Made with just 7 simple ingredients, they’re a total win for anyone looking for Healthy Natural Snacks that don’t taste like cardboard. Seriously—these bars are legit good. They’re my go-to for any snack emergency: mid-afternoon slump, busy morning, or those nights when you want dessert but also want to feel kinda virtuous.

Need quick Banana Baking Ideas that don’t require hours in the kitchen? This is it. Just mash, mix, bake, and boom—you’ve got Oat Treats for days. They’re perfect for No Bake Meal Prep too (FYI, these freeze like champs), and ideal if you're into Healthy Squares And Bars Recipes that double as breakfast, snack, or treat.

Banana Peanut Butter Oat Bars – Easy Healthy Squares and Bars Recipe Ideas


Oh, and if you’re Baking With Quick Oats, this is the kind of recipe that makes you feel like a genius. These oats give the bars that perfect soft-but-hearty texture, while the peanut butter adds protein-packed staying power.

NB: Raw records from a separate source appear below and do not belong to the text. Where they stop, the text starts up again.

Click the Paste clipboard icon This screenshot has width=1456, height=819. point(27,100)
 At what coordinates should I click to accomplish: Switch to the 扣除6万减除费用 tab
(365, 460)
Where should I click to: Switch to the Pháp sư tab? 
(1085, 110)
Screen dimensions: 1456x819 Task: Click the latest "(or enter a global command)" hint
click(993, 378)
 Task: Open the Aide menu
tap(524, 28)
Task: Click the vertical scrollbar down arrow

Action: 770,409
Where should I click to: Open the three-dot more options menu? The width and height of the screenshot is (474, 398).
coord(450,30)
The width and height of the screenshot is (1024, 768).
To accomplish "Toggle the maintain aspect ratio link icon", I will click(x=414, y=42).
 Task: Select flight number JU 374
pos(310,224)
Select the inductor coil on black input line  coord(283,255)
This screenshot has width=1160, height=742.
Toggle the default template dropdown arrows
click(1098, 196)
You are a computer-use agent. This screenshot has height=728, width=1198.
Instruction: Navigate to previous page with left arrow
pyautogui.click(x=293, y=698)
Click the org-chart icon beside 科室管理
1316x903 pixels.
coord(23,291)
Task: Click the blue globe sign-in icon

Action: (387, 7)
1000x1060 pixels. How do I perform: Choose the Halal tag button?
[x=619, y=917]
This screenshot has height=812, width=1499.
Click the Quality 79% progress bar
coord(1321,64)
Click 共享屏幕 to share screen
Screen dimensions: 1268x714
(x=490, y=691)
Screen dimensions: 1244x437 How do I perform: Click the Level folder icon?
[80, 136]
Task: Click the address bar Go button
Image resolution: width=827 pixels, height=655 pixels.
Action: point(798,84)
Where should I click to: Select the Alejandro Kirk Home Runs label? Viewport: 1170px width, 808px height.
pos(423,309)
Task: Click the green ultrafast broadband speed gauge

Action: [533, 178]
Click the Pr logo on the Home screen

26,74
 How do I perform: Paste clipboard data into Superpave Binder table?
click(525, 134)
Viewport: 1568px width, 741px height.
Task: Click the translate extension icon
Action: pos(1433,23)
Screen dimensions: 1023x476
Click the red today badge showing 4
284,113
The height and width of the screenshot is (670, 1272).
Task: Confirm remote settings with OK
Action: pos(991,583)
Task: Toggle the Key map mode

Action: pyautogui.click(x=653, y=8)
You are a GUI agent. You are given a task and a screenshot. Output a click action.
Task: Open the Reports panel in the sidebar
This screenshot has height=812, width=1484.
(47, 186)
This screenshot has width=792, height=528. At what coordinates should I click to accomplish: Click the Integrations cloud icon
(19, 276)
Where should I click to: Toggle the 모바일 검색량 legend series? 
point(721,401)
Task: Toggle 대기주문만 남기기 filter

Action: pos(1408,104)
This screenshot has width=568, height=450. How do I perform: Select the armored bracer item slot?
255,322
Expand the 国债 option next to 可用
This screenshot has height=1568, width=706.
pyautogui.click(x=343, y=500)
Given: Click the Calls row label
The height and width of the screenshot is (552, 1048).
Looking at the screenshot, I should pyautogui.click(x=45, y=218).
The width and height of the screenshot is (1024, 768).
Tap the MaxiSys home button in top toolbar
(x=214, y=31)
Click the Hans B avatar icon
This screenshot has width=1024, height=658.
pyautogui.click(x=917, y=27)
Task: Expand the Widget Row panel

Pro tip: Toss in some chocolate chips or chopped nuts for extra fun. Or don’t. They’re pretty great as-is.

Looking for Breakfast Bars No Bake style but okay with turning on the oven for 20 minutes? Worth it. Trust.

One bite of these Oatmeal Peanut Butter Bites, and you’ll be wondering why you ever settled for store-bought. Keep a stash on hand—your future snack-hungry self will thank you.

Ready to bake? Let’s go.

🖨️ Print Recipe

Banana Peanut Butter Oat Bars – Easy Healthy Squares and Bars Recipe Ideas

By: Aleda

🕒 Prep Time: 8 minutes
🔥 Bake Time: 22 minutes
⏱️ Total Time: 30 minutes
🍽️ Yields: 12 bars
📂 Type: Dessert / Snack

You’ll Need:

  • 2 ripe bananas, medium-sized
  • ½ cup natural creamy peanut butter
  • ½ cup maple syrup (the real stuff!)
  • 3 tablespoons melted coconut oil (or swap for avocado oil)
  • ½ teaspoon vanilla extract
  • 2 cups rolled oats (old-fashioned style)
  • 2 scoops collagen peptides (~20g) or your favorite protein powder
  • ½ cup chocolate chips (or cacao nibs/dried fruit for a vegan twist)
  • ¼ cup chopped walnuts (optional but delish)
  • ¼ teaspoon kosher salt

How to Make Them:

  1. Preheat your oven to 350°F (175°C) and line an 8x8-inch pan with parchment paper, leaving overhang for easy lifting.
  2. Mash those bananas in a large mixing bowl until smooth and pudding-like. Stir in the peanut butter, maple syrup, melted oil, and vanilla until well blended.
  3. Mix in the dry stuff: oats, protein powder, chocolate chips, walnuts (if using), and salt. Stir everything until the mixture is evenly combined and coated.
  4. Transfer to the pan and press into an even layer. Sprinkle a few extra chocolate chips on top if you’re feeling fancy.
  5. Bake for 28–32 minutes, or until the edges are lightly golden and the center feels set. Don’t overbake—they’ll firm up more as they cool.
  6. Let the bars rest in the pan for about 30 minutes. Then lift them out using the parchment and let them cool completely on a wire rack.
  7. Slice into 12 bars once cooled. Optional: sprinkle with a bit of flaky sea salt for that sweet-salty magic.
  8. 👉 Best stored in an airtight container. Keep refrigerated if not eaten within 2 days for max freshness!